Atari 2600 Outsmarts ChatGPT In Surprising Chess Match
An intriguing experiment by Citrix engineer Robert Caruso revealed an unexpected chink in the armor of OpenAI's highly-touted ChatGPT. The advanced Large Language Model (LLM), usually known for its sophisticated responses, confidently challenged Caruso to a game of chess. ChatGPT specifically requested to be pitted against a basic chess program, eager to demonstrate "how quickly" it could secure a victory, only to find itself thoroughly outplayed by a vintage Atari 2600.
(Image credit: Jordan Lye via Getty.)
Specialized AI vs General LLMs in Chess
It is important to note that dedicated chess engines, such as Stockfish or AI-driven systems from DeepMind, are specifically designed for the game and consistently outperform even the best human chess players. While ChatGPT 4o stands as a leading LLM, its core design is not optimized for chess strategy in the same way these specialized engines are.
Despite this distinction, one might still anticipate a more competent performance from such an advanced AI. The challenge arose when a discussion with ChatGPT about the history of AI in chess prompted the LLM to volunteer for a match against Atari Chess. As Caruso detailed on LinkedIn, ChatGPT was keen to "find out how quickly it could beat a game that only thinks 1-2 moves ahead on a 1.19 MHz CPU."
So, what was the outcome?
A Crushing Defeat for the AI
"ChatGPT got absolutely wrecked on the beginner level," Caruso reported. The LLM struggled significantly: "Despite being given a baseline board layout to identify pieces, ChatGPT confused rooks for bishops, missed pawn forks, and repeatedly lost track of where pieces were." Initially, it attributed its errors to the abstract nature of the Atari icons, but its performance did not improve even when switched to standard chess notation. Caruso noted, "It made enough blunders to get laughed out of a 3rd grade chess club."
The Humble Opponent: Atari's Video Chess
To put this into perspective, Video Chess for the Atari 2600 is an extremely rudimentary chess program, a product of its time. Programmers faced the significant challenge of fitting a functional chess engine into just 4KB of memory—double the typical 2KB for other VCS games. The game operates by essentially brute-forcing the best move in any given position, lacking sophisticated overall strategy or foresight.
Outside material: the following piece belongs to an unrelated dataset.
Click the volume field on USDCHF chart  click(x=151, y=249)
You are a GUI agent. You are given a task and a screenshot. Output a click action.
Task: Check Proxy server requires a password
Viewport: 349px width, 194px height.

A reasonably skilled human player would typically find Video Chess a straightforward opponent. However, Caruso spent 90 minutes intervening, "had to stop [ChatGPT] from making awful moves and correct its board awareness multiple times per turn." The AI repeatedly suggested starting over, promising improvement, but eventually, "even ChatGPT knew it was beat—and conceded with its head hung low."
(Image credit: Brian Mitchell via Getty.)
ChatGPT's Bold Challenge and Unexpected Offer
The challenge was entirely ChatGPT's initiative. Following a discussion about powerful chess AIs like Stockfish and AlphaZero, the LLM "proclaimed it would easily win" against an Atari. It expressed curiosity about "how quickly it could win" and, noting Caruso's self-assessment as a weak player, even "offered to teach me strategy along the way."
Glimmers of Competence Amidst Confusion
It wasn't a complete failure, however. Caruso acknowledged that when ChatGPT did manage to maintain an accurate understanding of the board, it provided "solid guidance" and occasionally demonstrated "genuinely impressive" insights. Yet, these moments were interspersed with instances, familiar to many ChatGPT users, where "it made absurd suggestions… or tried to move pieces that had already been captured, even during turns when it otherwise had an accurate view of the board."
Broader Implications for LLM Understanding
While AI proponents might argue that this experiment is insignificant because chess is not an LLM's primary function, the outcome does provoke important questions about the technology's contextual understanding. "Its inability to retain a basic board state from turn to turn was very disappointing," Caruso reflected. "Is that really any different from forgetting other crucial context in a conversation?" This highlights potential limitations in how LLMs process and remember information sequentially.
Caruso concluded his account with a playful nod to Atari's classic slogan: "Have you played Atari today? ChatGPT wishes it hadn't."